CPU op-mode(s): 32-bit, 64-bit
Byte Order: Little Endian
On-line CPU(s) list: 0-5
Thread(s) per core: 1
Core(s) per socket: 6
NUMA node(s): 1
Vendor ID: GenuineIntel
CPU family: 6
Model name: Intel(R) Xeon(R) CPU E5-2690 v3 @ 2.60GHz
CPU MHz: 2596.995
Hypervisor vendor: Microsoft
Virtualization type: full
L1d cache: 32K
L1i cache: 32K
L2 cache: 256K
L3 cache: 30720K
NUMA node0 CPU(s): 0-5
Flags: fpu vme de pse tsc msr pae mce cx8 apic sep mtrr pge mca cmov pat pse36 clflush mmx fxsr sse sse2 ss ht syscall nx pdpe1gb rdtscp lm constant_tsc rep_good nopl xtopology cpuid pni pclmulqdq ssse3 fma cx16 pcid sse4_1 sse4_2 movbe popcnt aes xsave avx f16c rdrand hypervisor lahf_lm abm invpcid_single pti fsgsbase bmi1 avx2 smep bmi2 erms invpcid xsaveopt md_clear
is cuz the # of cpus 6 I should set
num_workers=6? is it the number of cpus?
It usually refers to amunt of threads. That’s usually equivalen to 2* n_cpus.
Anyway you can do the following
import multiprocessing as mp
max_cpus = mp.cpu_count()
so you set number of workers to 2 times the cpus usually? i.e.
num_workers = max_cpus * 2
Cpu_count returns amount of threads which is usually equal to 2 times amount of cpus. Anyway if you set a number bigger than the real the effect is as is set the max.
What do u mean bigger than the real? Are you saying that the code we should always have is:
num_workers = max_cpus
I suggest you to follow this thread; it is active for months.
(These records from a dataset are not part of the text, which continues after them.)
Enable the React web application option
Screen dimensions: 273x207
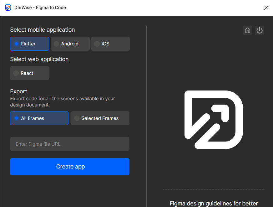click(29, 73)
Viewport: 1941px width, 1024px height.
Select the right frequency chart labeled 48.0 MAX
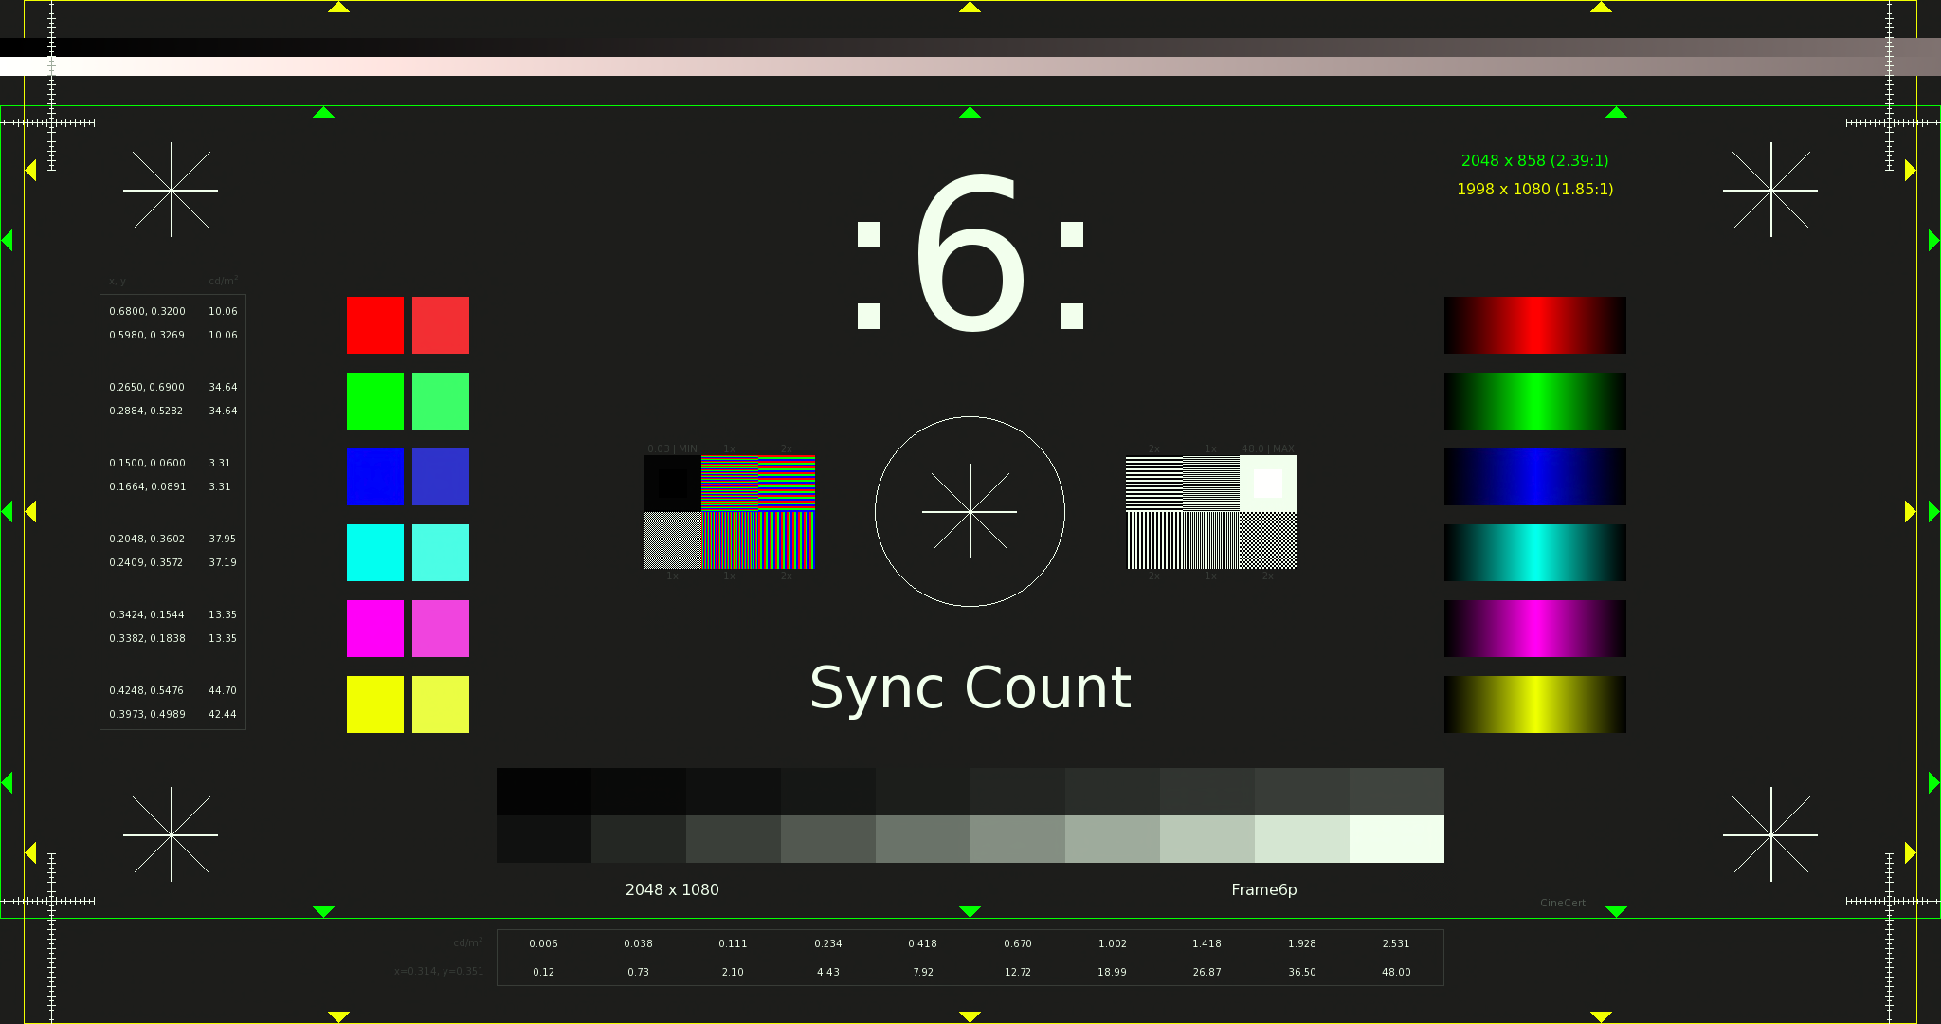1211,512
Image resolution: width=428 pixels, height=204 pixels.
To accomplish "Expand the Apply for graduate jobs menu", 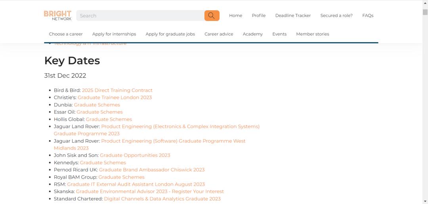I will pos(170,34).
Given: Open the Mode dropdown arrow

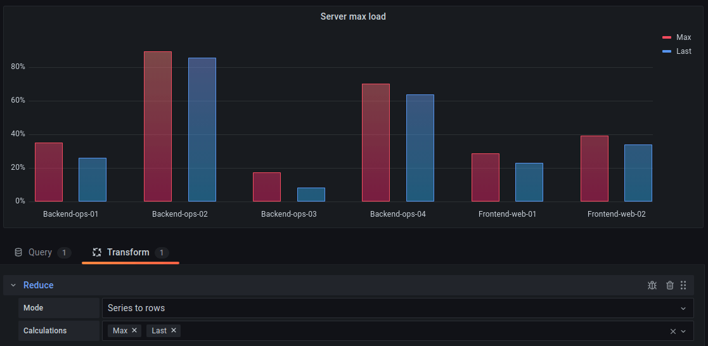Looking at the screenshot, I should 683,309.
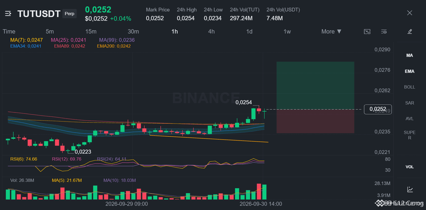Select the drawing pencil tool
This screenshot has width=426, height=210.
[410, 31]
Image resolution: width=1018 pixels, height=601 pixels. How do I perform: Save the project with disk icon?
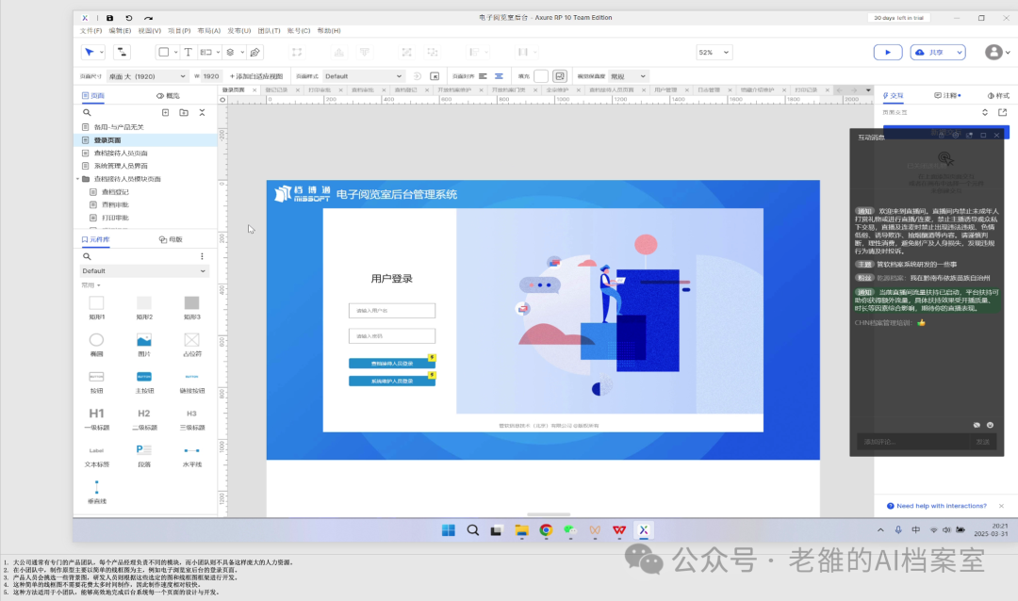(x=109, y=18)
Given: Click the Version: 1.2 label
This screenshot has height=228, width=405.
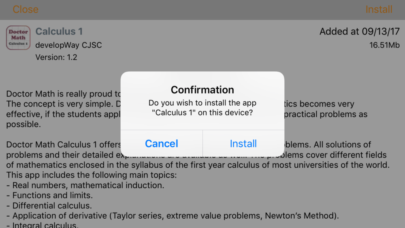Looking at the screenshot, I should 56,57.

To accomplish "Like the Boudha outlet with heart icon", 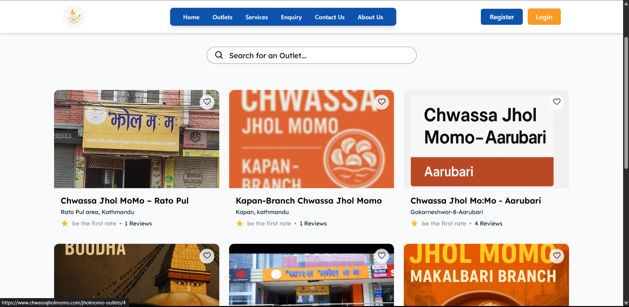I will pos(207,256).
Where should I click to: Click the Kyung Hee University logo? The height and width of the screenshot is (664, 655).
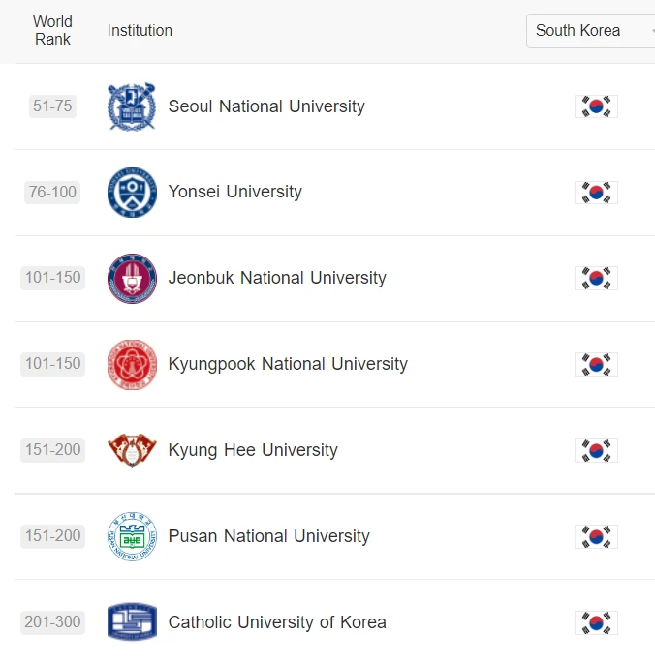pyautogui.click(x=132, y=450)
Yeah I’ve since changed tune about convergence. Agree. That’s what I got when batch size was the same, so parallelisation was NOT working properly. Overheads of parallelisation don’t pay off without increasing batch size. Right?
oh wow. Thanks.
Though it seems there isn’t an agreement…and it also seems it depends on the # of gpus! What a nightmare. Is there any heuristic/rough number that always makes things better but doesn’t overload?
I think at this point I don’t care about being optimal, just making it run faster than in the main thread without running the risk of overdoing it.
Yes, this kind of situations never have an exact answer. Actually, when you follow the thread, you can see that everyone has got a different result using same configuration and even some of them has got error!
So the best approach is to make sure your model is ok defualt value which is 0, then if you have resource or time, you can play with different configurations to achieve your best. I have same problem too.
My hunch is that at the very least one can put
num_workers = 2 and always get a benefit. As long as there is at least a single GPU and 2 real CPUs.
That is the sort of minimal advice I was hoping to hear. I know this is not for sure but I trust its probably right.